Ja, jetzt isses besser ... nee warte mal was heißt ich hätt dich rausgeschmissen??? WER hat dafür gesorgt, daß du nicht für den Rest deines Lebens als behaarter, häßlicher kleiner Schmid durch die Gegend hinken mußt?
Jajaja, weiß schon, cooles BDSM-Möbel damals, der Fesselsessel für deine Mutter, aber erinnere dich, warum du es gebaut hast - sogar SIE hatte dich gleich nach der Geburt rausgeworfen ... ja ok, wir reden nicht mehr drüber, paßt. Aber dennoch. Hättest es gut haben können bei uns. Daß die Engel dich so knubbelig fanden, sich nicht an dir sattsehen konnten und sich immer öfter um dich geprügelt haben daß die Federn flogen, anstatt ihre Harfen zu stimmen und mir Lobgesänge zu widmen, das wäre schon ein Grund für das Hausverbot gewesen.
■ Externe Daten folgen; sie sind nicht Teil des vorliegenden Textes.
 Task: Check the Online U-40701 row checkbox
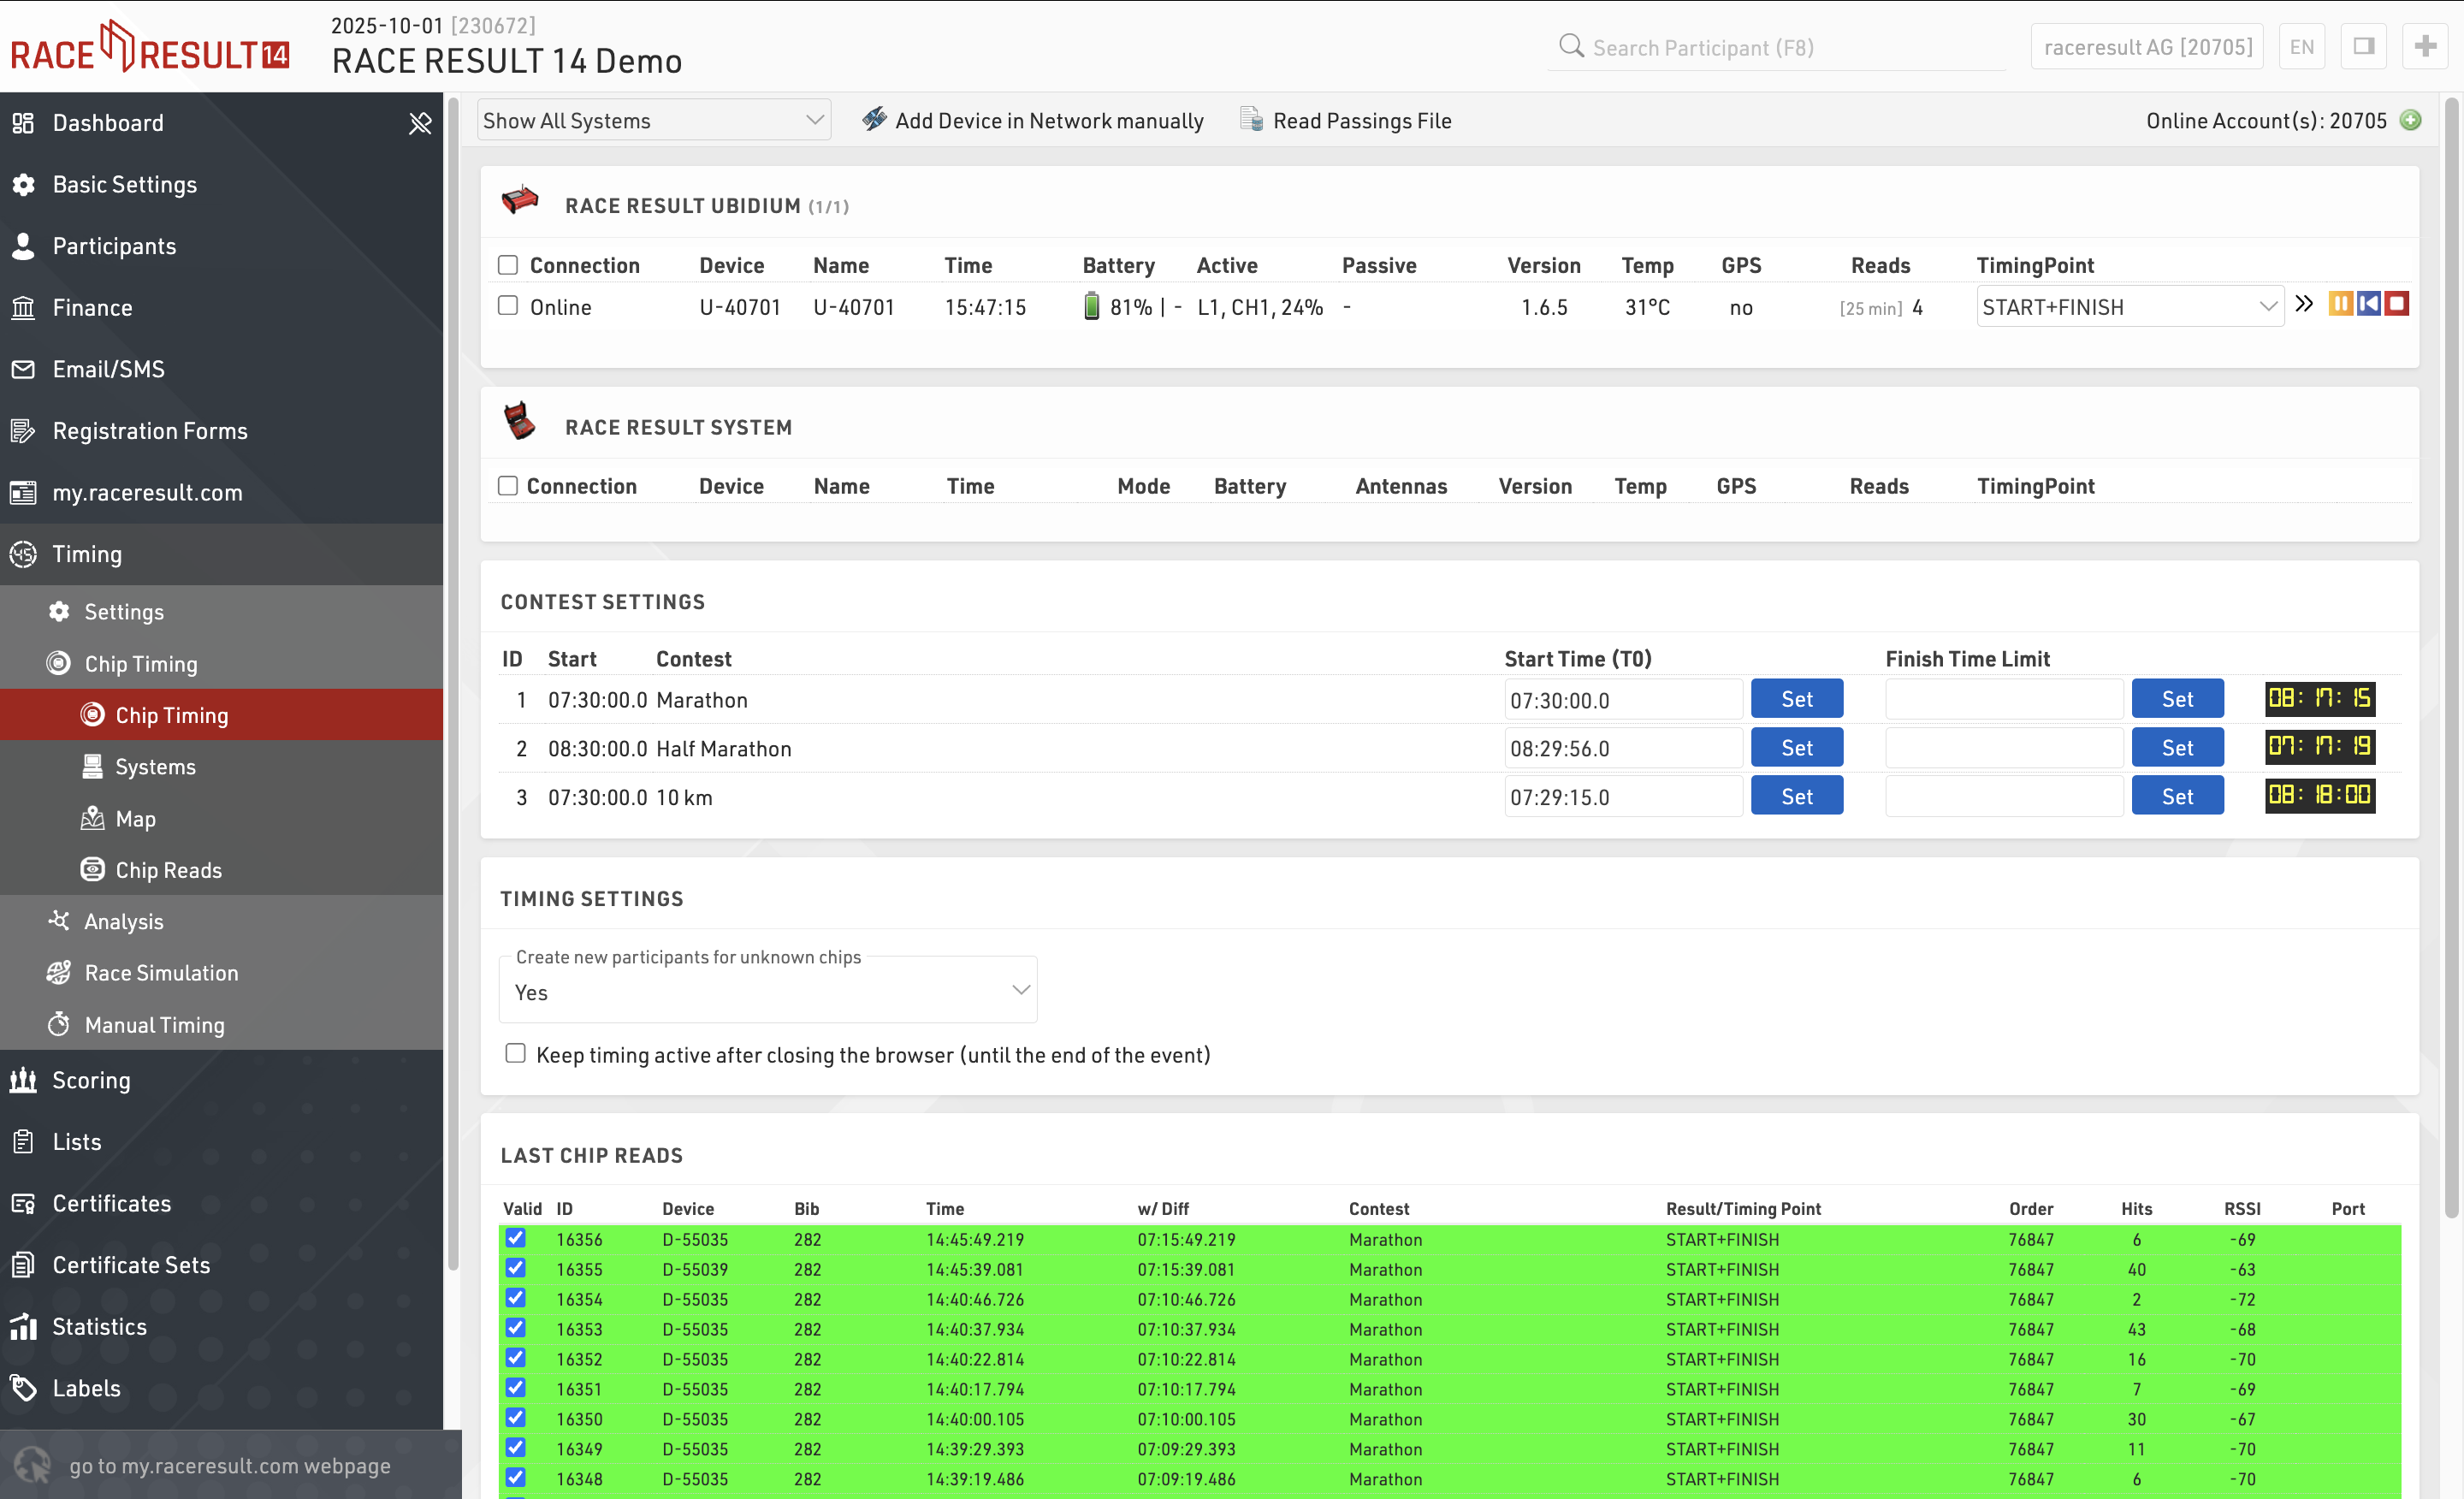click(x=508, y=306)
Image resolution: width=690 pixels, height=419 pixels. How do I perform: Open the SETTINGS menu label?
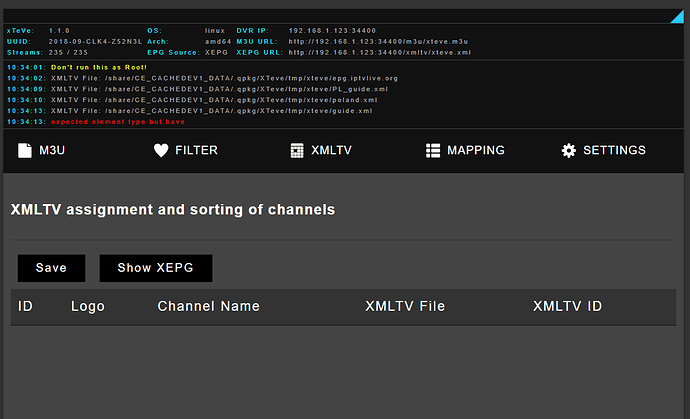pos(614,151)
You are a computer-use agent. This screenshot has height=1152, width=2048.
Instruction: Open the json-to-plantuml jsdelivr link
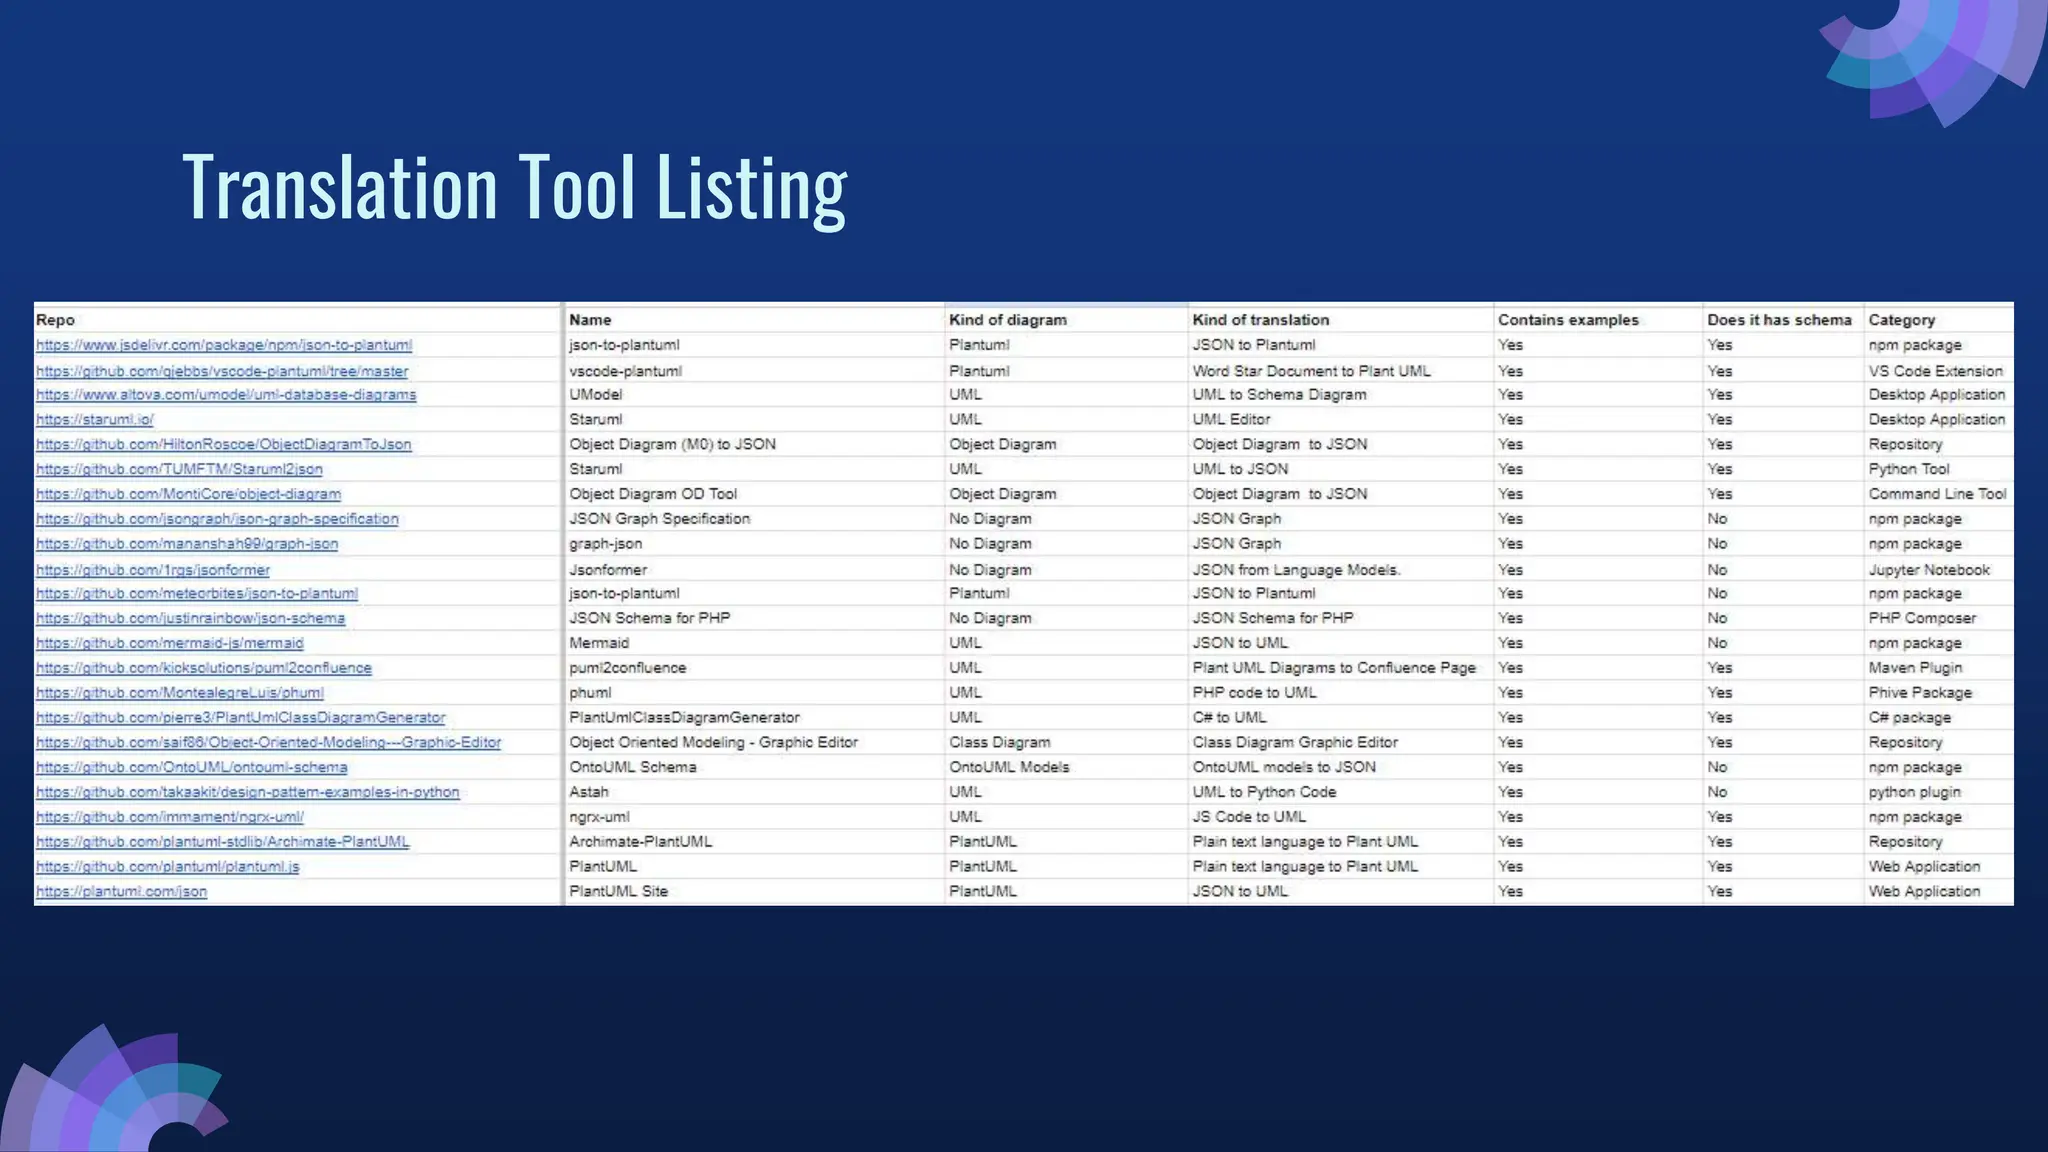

Was machst eigentlich mit den vielen Locken die man dir damals als Liebespfand zukommen ließ? Könntest sämtliche Fauteuils bei euch unten polstern damit ... andererseits, des fäut ur wauns anbrennt ... es STINKT SEHR wenn es ... ja eh, genau, darum geht's, nämlich daß du den Menschen dann auch noch das Feuer gebracht ... nein, laß mich ausreden!!! Es geht hier nicht um das Feuer, auf dem sie ihre Würstl braten. Sollen sie. Ich hab mein Manna auch gern paniert und gebraten, warum nicht. Nein, nicht mit Kren, mein Magen, waßt eh, ich nehm immer Preiselbeeren ... ja, das geht auch. Aber zurück zum THEMA!
Es geht mir um das INNERE FEUER. Der Gottesfunken, den jeder meiner Kreationen in sich trägt und den sie in sich finden sollen um wirklich in Liebe Mensch sein zu können. Echt, ehrlich und ... naja, Dings halt. So genau kann ich noch nix sagen dazu, hatte ja noch keiner 'ne wirkliche Erleuchtung auf Erden. Ist in der Desoxyribonukleinsäure halt nicht vorgesehen, muß erst entstehen. Mittels genau dieses göttlichen Funkens. Dafür gibt's kein Handbuch, muß man einfach machen. Wie beim Kuchenbacken. Die besten Kuchen kriegst hin, wenn du dich nicht an das Rezept hältst. Woher ich das weiß? Nona, bin ich allwissend oder ned?
Und das hast mir sauber durcheinandergebracht. Viel zu früh. Und ich hab jetzt die Hackn damit. Die wissen, da is was, aber du immer mit Mediamarkt und Möbel Leiner ...
Wirklich guter Versuch, jetzt mit dem Virus. Allerhand. Aber halt nicht mit mir, mein Freund. Am Ende wird alles gut, da kannst dich in den Schwanz beißen. Zugegeben, es kommt mir sehr zupaß, daß Ostern vor der Türe steht. Dieses Mal wird es klappen! Da wandelt ER dann nicht mehr unerkannt, sie werden ihn finden, ohne daß ER was sagen muß und wieder in der Psychiatrie verschwindet wie jedes Jahr. Wird eh immer schwieriger, ihn da auch wieder rauszubekommen ohne Schlagzeilen.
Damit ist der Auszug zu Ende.